“The Burden of Inheritance”—fiction from Mai Al-Nakib

2 July, 2023
In Mai Al-Nakib’s new short story, a woman makes a Herculean effort to preserve the memory and artwork of her late husband.

 

Mai Al-Nakib

 

Meraki-mou, take better care of your swan’s neck. I thought it was the delirium of dying. I had never seen a living swan in my life. With more energy than he had mustered in weeks, he jerked his head right off the pillow. I leaned over to reposition it, and he pressed his face against my neck, his eyes jelly-cold. He repeated what he said, then slumped back down. His final words a command to take better care of my neck.

That was ten years ago.

I would rather he had instructed me on what to do with his fucking work. His paintings climb the walls of my apartment, sullen stacks of oversized canvases closing in. I can slap cream on my neck, but what do I do with his avalanche of paintings?

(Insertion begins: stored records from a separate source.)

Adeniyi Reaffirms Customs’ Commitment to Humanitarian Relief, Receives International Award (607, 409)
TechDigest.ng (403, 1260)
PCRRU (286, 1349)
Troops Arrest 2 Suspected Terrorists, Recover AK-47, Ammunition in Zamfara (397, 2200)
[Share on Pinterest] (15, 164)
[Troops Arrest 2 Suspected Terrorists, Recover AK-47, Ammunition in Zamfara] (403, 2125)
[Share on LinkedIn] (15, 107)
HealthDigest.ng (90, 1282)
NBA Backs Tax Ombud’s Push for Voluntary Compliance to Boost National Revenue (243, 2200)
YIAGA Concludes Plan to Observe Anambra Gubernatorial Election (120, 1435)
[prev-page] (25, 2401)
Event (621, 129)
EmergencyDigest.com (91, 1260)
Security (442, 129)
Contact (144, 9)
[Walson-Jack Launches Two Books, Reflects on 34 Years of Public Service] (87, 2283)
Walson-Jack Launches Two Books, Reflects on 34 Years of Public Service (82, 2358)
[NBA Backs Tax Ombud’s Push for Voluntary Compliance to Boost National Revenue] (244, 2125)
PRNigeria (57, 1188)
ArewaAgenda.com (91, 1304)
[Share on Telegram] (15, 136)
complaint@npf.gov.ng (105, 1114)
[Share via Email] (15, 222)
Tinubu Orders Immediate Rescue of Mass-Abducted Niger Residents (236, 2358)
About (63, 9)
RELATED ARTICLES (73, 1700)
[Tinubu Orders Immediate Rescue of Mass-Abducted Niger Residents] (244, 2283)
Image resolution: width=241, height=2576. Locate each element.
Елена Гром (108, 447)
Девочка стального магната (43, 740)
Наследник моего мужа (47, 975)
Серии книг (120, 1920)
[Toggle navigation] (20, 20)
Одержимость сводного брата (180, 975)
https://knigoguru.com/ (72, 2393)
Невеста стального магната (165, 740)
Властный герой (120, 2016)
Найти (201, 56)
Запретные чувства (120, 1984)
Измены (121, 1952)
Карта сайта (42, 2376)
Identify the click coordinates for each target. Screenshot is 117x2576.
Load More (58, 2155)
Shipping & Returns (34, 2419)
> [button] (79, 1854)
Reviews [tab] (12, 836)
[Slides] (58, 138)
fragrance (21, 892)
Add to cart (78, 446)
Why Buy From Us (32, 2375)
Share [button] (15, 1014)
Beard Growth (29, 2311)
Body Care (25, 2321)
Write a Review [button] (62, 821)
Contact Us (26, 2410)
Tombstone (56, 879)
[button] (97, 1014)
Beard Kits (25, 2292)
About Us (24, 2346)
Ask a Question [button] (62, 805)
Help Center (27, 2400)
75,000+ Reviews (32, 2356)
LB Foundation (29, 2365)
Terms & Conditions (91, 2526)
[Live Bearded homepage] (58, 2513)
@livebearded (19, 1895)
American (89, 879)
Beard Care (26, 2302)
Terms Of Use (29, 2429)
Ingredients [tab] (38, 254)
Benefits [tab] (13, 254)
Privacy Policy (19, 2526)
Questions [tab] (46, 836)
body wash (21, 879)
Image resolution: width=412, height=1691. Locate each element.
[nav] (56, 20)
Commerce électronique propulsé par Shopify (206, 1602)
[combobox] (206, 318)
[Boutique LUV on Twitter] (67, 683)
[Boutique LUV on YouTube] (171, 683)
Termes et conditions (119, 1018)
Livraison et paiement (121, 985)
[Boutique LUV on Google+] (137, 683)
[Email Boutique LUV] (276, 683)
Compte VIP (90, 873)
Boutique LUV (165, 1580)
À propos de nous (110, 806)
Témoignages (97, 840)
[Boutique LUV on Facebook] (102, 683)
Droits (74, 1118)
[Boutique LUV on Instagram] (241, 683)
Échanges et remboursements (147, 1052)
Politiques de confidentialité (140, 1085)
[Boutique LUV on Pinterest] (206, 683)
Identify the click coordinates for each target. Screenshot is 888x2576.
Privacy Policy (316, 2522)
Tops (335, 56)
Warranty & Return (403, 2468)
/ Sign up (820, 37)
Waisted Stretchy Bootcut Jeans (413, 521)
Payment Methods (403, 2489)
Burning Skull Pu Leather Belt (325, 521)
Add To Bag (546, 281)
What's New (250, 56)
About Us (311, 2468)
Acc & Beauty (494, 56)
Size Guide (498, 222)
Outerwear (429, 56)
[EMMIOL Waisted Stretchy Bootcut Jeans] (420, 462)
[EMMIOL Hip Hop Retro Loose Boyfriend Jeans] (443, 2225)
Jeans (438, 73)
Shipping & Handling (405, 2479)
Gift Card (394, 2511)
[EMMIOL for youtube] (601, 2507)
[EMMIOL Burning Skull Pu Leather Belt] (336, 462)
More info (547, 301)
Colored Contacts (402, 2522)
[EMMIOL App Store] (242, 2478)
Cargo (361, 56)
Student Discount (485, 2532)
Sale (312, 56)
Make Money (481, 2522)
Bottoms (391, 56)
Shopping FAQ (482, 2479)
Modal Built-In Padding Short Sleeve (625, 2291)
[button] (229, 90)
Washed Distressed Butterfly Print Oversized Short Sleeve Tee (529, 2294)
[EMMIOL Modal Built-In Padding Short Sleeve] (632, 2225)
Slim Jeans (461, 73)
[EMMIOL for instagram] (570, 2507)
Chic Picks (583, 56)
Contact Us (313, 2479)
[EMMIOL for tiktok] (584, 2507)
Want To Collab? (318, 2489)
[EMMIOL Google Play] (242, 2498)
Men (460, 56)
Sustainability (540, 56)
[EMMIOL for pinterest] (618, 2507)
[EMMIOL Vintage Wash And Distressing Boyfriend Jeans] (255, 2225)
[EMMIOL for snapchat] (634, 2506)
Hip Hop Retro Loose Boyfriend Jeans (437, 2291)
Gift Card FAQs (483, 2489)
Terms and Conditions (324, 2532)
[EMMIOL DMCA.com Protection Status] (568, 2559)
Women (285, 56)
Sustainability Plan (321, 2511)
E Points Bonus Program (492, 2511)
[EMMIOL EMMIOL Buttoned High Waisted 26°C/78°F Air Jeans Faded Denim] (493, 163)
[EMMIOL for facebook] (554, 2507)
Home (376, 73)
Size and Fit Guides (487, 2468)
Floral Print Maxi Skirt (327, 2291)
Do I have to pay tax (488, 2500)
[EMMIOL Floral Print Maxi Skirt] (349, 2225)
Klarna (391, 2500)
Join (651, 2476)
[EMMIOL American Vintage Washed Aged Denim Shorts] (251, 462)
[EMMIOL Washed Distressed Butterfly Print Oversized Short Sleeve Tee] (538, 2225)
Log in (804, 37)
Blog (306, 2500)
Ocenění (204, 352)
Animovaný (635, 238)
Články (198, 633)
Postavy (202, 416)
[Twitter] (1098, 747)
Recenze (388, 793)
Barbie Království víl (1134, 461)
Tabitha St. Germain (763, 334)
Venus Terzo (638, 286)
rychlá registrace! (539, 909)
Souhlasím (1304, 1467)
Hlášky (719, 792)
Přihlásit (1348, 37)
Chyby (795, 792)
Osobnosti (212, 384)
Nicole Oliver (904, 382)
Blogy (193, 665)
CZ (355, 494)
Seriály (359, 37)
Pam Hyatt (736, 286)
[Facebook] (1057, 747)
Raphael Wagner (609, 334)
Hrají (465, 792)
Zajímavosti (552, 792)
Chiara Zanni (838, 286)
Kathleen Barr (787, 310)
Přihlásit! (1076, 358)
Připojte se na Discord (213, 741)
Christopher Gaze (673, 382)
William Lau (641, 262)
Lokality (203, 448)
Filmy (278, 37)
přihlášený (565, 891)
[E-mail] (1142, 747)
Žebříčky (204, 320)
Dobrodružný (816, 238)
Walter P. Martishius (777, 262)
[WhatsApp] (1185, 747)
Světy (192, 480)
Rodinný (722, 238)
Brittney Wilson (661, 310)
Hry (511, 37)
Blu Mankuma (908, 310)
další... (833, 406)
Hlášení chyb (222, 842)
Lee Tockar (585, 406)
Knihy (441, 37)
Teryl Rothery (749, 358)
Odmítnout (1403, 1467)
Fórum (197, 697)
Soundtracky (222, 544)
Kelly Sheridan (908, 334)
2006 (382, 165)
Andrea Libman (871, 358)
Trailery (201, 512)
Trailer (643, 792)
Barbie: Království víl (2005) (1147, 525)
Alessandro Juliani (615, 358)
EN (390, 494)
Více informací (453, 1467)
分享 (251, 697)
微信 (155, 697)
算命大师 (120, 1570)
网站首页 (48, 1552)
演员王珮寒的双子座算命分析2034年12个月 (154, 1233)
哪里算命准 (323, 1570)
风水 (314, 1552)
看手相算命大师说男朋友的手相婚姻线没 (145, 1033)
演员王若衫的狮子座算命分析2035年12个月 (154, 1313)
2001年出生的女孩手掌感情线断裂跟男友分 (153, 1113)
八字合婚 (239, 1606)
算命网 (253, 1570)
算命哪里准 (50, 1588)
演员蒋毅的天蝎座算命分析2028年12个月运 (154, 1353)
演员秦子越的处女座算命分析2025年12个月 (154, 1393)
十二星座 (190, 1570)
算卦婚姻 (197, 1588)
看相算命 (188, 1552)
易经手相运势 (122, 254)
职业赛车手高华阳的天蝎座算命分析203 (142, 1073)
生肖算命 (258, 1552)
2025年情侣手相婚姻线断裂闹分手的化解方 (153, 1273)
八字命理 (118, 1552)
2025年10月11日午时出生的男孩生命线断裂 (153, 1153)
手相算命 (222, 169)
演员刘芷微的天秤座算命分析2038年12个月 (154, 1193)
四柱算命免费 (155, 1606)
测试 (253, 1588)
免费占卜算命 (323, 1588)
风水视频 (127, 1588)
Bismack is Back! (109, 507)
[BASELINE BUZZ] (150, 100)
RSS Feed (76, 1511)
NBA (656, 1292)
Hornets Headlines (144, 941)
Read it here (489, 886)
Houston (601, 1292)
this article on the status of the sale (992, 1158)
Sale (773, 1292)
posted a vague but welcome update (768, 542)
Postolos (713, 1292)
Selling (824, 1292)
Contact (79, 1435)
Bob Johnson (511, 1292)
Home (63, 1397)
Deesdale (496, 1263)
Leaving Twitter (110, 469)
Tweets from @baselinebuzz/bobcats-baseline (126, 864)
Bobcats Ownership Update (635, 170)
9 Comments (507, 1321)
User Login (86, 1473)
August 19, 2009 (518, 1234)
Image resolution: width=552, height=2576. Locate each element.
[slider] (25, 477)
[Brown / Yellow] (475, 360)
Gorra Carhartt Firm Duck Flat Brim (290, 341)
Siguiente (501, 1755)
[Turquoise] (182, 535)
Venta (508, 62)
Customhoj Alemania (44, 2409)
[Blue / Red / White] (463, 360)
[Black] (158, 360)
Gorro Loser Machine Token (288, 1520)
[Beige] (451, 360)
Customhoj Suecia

I am tempted to dump them into the sea.


Overnight, Theo was in pain; inside a couple of months, he was dead. By then the girls were in their late twenties, tracing the path of their lives. The funeral arranged itself, like a library. I don’t remember who came or what people said. I only remember focusing on not crying, because sorrow, like dreaming, is private.

The day after Theo was packed tight in the ground, the calls began. His agent, then a few gallery owners. They were sorry, they said, so sorry he was gone, and then they asked where I wanted his paintings sent. I didn’t get it. The paintings were the paintings, with or without Theo, and, to the extent that I understood anything about the art world, death could only add value. They agreed, but the calls kept coming. Later I would learn that his paintings had stopped selling, that he had kept it secret from me.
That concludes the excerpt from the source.